Certo, lì fuori potrebbero esserci delle eccezioni. Ma è altamente improbabile. Potrebbe esserci un Harry Potter disposto a distruggere la Bacchetta di Sambuco per sfuggire alla corruzione del suo potere. Ma è molto difficile. Chi riesce a superare i luoghi comuni dell’eroismo mitologico comprende che il cosiddetto ‘potere’ è semplicemente una responsabilità troppo gravosa da gestire, sia per i singoli individui che per gruppi di individui. 
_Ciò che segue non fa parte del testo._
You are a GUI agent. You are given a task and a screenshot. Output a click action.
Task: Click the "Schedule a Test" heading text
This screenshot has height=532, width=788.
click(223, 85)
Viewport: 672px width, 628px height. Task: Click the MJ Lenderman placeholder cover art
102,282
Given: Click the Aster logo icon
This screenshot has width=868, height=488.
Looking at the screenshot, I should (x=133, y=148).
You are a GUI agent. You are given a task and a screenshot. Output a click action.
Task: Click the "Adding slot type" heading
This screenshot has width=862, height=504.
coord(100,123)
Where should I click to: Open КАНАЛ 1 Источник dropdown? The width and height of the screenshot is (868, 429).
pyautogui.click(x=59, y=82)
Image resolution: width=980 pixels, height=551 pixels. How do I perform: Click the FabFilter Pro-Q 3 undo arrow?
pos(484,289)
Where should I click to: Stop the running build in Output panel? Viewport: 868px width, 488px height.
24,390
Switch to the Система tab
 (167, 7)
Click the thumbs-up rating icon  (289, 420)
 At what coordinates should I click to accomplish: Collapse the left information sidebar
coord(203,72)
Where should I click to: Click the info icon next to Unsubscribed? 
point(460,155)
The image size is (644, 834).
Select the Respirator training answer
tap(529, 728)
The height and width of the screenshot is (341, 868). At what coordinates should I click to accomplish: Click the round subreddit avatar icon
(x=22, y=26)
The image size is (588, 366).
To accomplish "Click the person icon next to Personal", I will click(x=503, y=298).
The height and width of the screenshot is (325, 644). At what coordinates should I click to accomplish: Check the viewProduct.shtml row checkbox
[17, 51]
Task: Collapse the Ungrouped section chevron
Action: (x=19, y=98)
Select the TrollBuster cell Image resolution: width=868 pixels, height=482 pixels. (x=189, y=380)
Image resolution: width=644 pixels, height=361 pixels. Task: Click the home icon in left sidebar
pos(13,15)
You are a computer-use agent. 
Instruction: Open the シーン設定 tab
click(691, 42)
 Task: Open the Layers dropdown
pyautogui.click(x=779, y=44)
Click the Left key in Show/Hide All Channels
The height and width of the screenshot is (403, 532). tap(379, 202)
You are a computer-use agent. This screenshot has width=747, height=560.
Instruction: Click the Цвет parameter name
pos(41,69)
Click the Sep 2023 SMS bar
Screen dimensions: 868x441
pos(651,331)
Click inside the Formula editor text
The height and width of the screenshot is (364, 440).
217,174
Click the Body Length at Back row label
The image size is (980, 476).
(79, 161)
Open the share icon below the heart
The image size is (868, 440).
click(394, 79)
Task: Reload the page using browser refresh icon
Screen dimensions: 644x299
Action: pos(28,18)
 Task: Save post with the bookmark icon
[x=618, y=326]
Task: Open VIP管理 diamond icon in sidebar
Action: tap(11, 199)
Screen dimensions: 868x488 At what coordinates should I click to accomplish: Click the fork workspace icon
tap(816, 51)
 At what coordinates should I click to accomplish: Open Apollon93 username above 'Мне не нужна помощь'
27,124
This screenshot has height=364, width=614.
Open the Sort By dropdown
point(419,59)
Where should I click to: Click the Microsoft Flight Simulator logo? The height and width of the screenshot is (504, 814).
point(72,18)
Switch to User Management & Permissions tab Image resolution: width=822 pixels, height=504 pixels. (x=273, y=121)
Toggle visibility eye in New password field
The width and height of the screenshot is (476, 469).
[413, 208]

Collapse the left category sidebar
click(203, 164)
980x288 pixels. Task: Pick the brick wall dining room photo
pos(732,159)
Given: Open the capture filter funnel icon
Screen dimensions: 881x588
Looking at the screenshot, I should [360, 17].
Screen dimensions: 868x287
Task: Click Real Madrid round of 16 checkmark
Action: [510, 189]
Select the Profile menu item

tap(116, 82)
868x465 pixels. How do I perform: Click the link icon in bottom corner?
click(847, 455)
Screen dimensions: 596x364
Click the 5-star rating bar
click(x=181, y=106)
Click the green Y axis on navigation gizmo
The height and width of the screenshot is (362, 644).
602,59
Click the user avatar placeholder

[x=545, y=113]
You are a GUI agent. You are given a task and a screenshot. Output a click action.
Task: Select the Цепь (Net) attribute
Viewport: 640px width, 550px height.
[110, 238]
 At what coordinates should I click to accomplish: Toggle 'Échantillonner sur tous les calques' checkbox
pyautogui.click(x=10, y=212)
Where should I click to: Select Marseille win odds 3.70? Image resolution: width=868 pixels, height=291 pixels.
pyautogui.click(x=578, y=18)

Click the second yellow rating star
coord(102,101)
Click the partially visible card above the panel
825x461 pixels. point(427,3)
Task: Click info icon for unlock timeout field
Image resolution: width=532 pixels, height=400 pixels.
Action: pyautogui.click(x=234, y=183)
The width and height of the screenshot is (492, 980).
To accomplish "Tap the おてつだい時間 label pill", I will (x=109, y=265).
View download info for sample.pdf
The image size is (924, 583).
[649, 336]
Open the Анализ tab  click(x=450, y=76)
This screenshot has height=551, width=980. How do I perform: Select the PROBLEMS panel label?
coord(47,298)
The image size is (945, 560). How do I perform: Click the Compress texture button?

Ciò premesso, vado ad elencare sette buone ragioni per cui non abbiamo bisogno di un presidente. 

1 – Il Potere Corrompe

“Il potere corrompe. Il potere assoluto corrompe assolutamente” Lord Acton 

E’ questa, la principale ragione per cui un presidente non ci serve. Semplicemente, l’uomo medio non è in grado di gestire il potere. Come osservò Abraham Lincoln: “Quasi tutti gli uomini sopportano le avversità, ma se vuoi scoprire il vero carattere di un uomo, dagli il potere.” 

Il Potere ‘sano’ autorizza gli altri; non ha bisogno di barricarsi dietro le proprie esclusive facoltà, ma rinuncia ad esse. Si diffonde. Espia se stesso. Autorizza gli altri. 

Non ci serve un presidente potente, ma molti leader che abbiano compreso la natura del potere. Non abbiamo bisogno di un presidente per le stesse ragioni per cui non abbiamo bisogno di leader intenti a fare proseliti. Abbiamo bisogno di leader che allevino nuovi leader di caratura superiore. Sia dannata l’Autorità; sia dannata la Gerarchia. L’unica cosa che conta è la prevenzione della corruzione del potere, perché la corruzione conduce sempre alla tirannia. 

Viene concesso troppo potere ai presidenti. Questa è la linea di fondo. E alla lunga tale potere finisce per danneggiare la gente. Ed infatti eccoci qui: alla fine siamo scivolati in un contesto storico in cui la corruzione dilaga all’interno di un sistema elefantiaco e malsano basato sulla vessazione e l’inganno. E le urne elettorali traboccano dei voti miopi delle persone prone. 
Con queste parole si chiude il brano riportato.